━━ TRECHO DA PÁGINA
Correio Braziliense
postado em 20/06/2020 07:00
O isolamento social aumentou o consumo de arte nos lares. Música, filmes e dança são algumas das opções encontradas para fugir do tédio e da solidão enfrentada durante a pandemia do novo coronavírus. Por isso, artistas da capital buscam fôlego para continuar a oferecer um produto de qualidade e acessível, além de garantir a renda para sobreviver durante a crise causada pela covid-19. Produtores, grupos e professores de teatro, artistas plásticos e músicos unem-se para manter a pluralidade produtiva da capital.
A Fundação Brasileira de Teatro, símbolo cultural de Brasília desde 1982, é um dos exemplos de resistência. Por meio da campanha Levante Dulcina e de cursos on-line, a instituição busca se reerguer durante o período. “A campanha é uma forma de sustentar o espaço, que é de todo o artista brasileiro. Temos um local privilegiado, de riquezas produtivas que vêm, gradualmente, recuperando-se”, aponta a presidente da fundação, Raissa Gregori.
━━━━
Reproduza o trecho da página desde "Correio Braziliense" até "produtiva da capital.", incluindo essas palavras. Os dados a seguir vêm de outra fonte.
━━ INFORMAÇÕES EXIBIDAS
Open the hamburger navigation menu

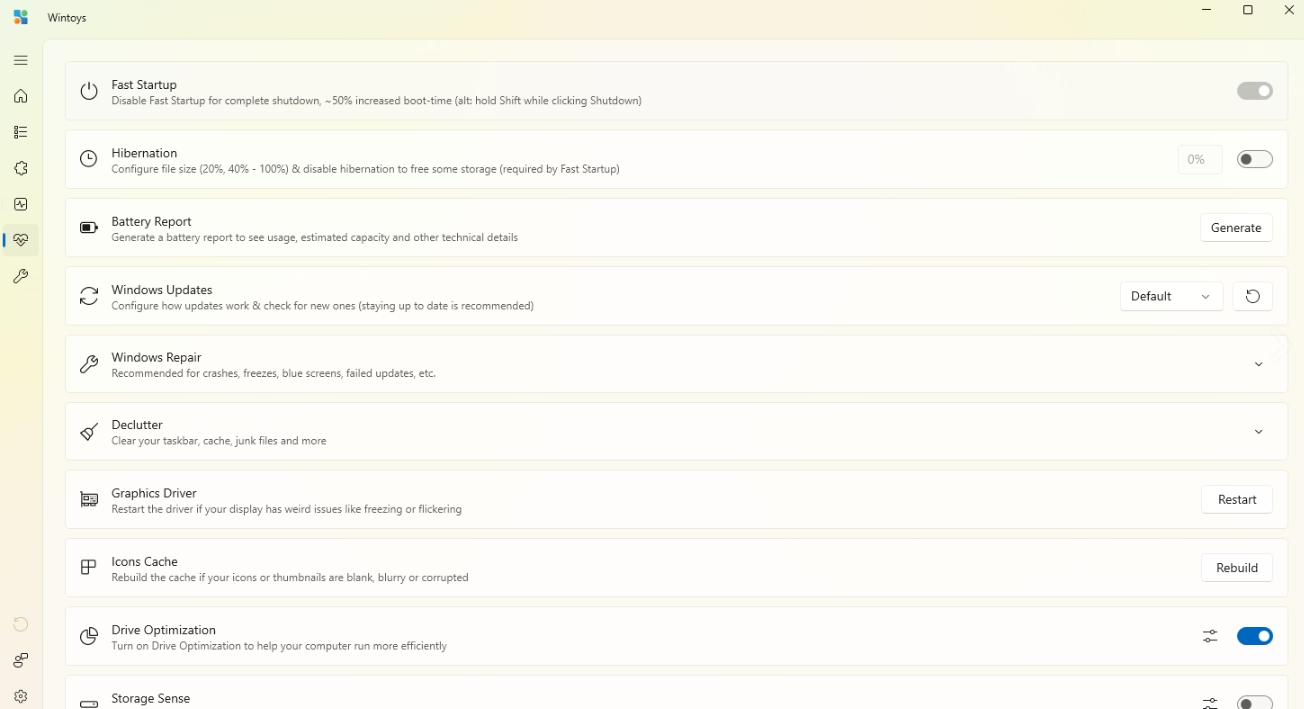click(20, 60)
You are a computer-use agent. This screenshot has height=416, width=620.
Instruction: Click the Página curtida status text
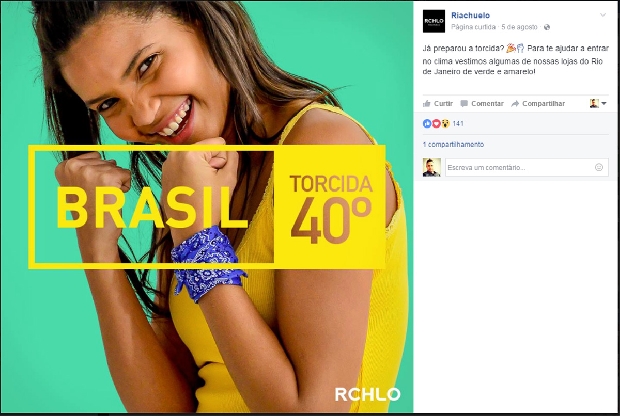(473, 27)
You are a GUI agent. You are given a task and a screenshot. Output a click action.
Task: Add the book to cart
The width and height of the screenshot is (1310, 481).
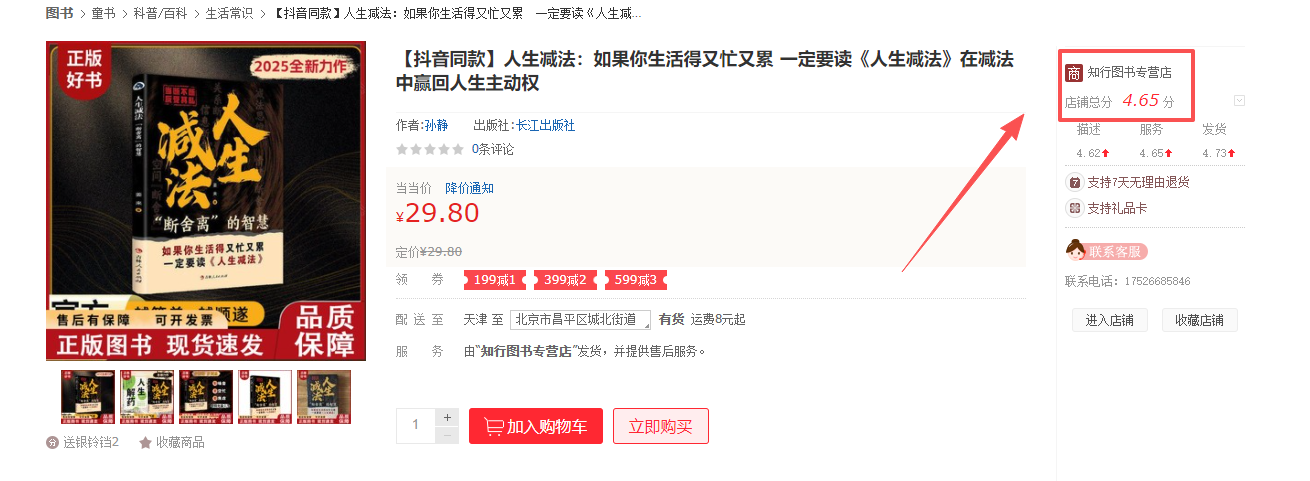pos(535,426)
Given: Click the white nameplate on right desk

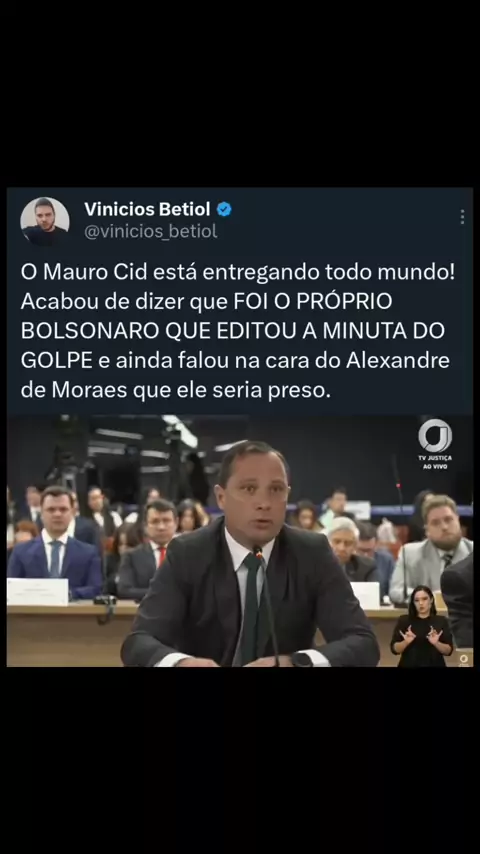Looking at the screenshot, I should (x=366, y=595).
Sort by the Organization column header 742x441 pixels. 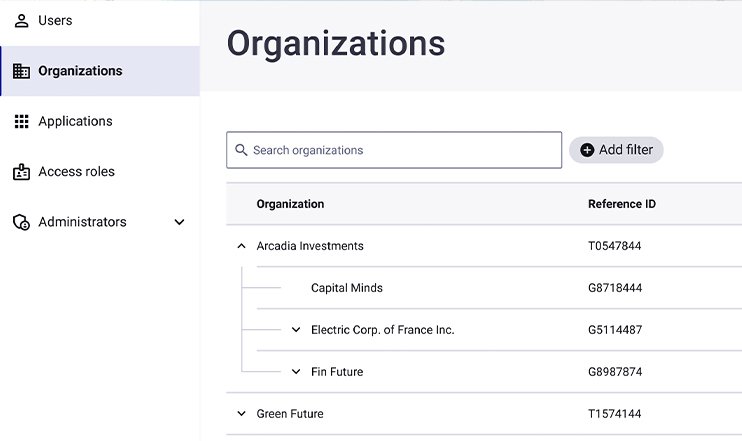tap(290, 204)
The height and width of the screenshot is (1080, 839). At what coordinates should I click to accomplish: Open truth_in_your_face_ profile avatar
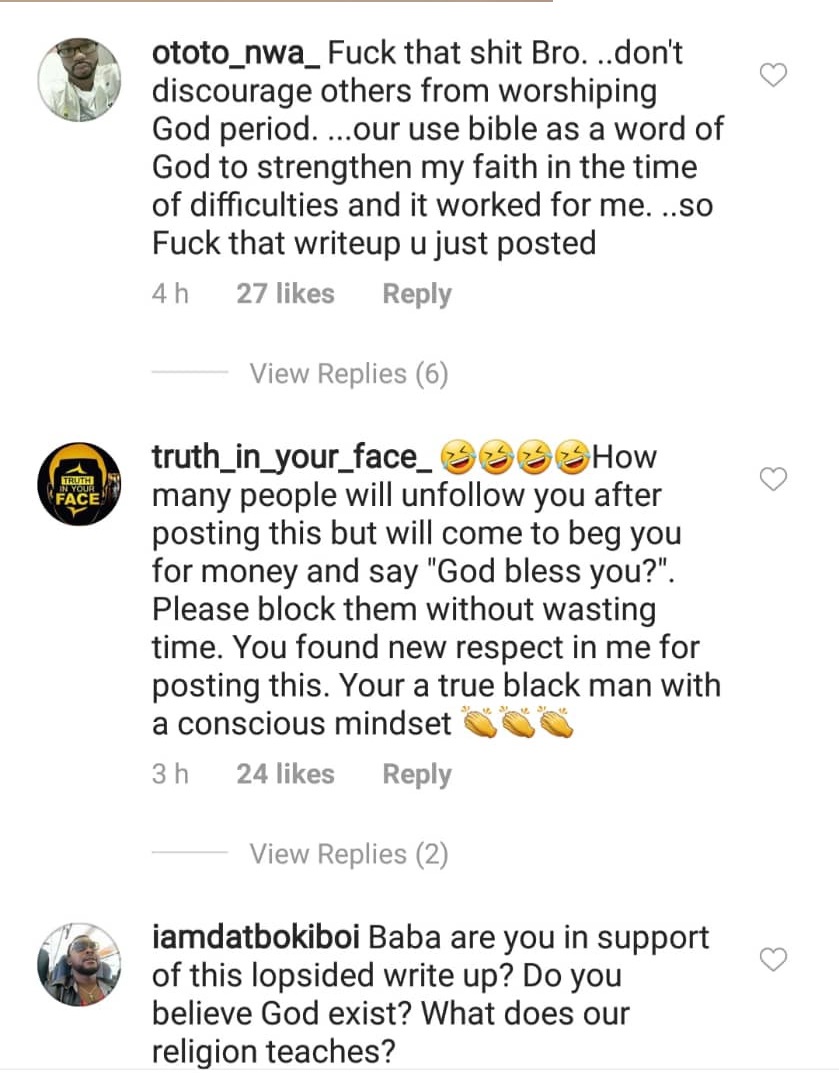79,485
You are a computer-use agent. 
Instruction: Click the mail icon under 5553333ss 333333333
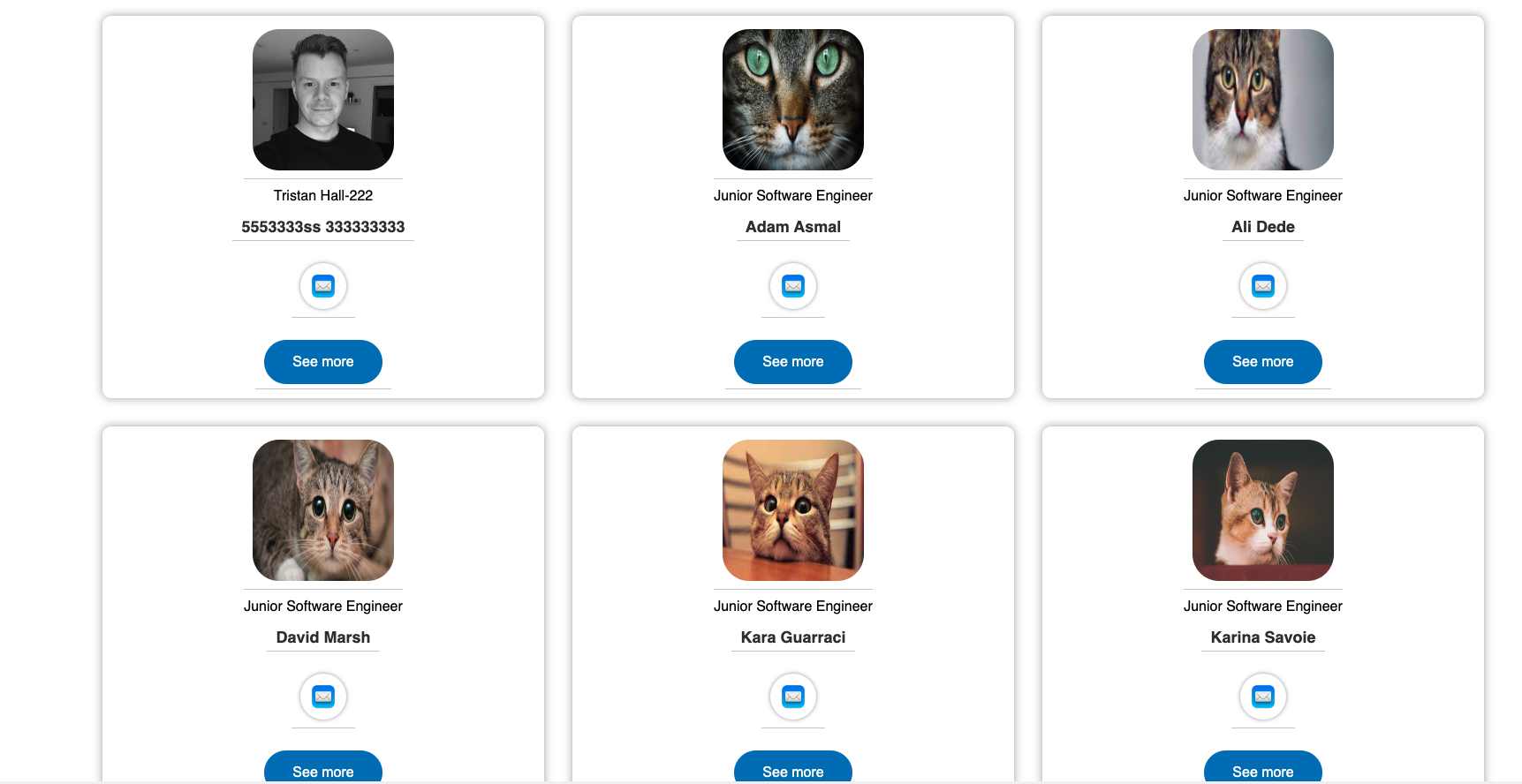click(323, 286)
━━━━
RESPOSTA ESCRITA:
Correio Braziliense
postado em 20/06/2020 07:00
O isolamento social aumentou o consumo de arte nos lares. Música, filmes e dança são algumas das opções encontradas para fugir do tédio e da solidão enfrentada durante a pandemia do novo coronavírus. Por isso, artistas da capital buscam fôlego para continuar a oferecer um produto de qualidade e acessível, além de garantir a renda para sobreviver durante a crise causada pela covid-19. Produtores, grupos e professores de teatro, artistas plásticos e músicos unem-se para manter a pluralidade produtiva da capital.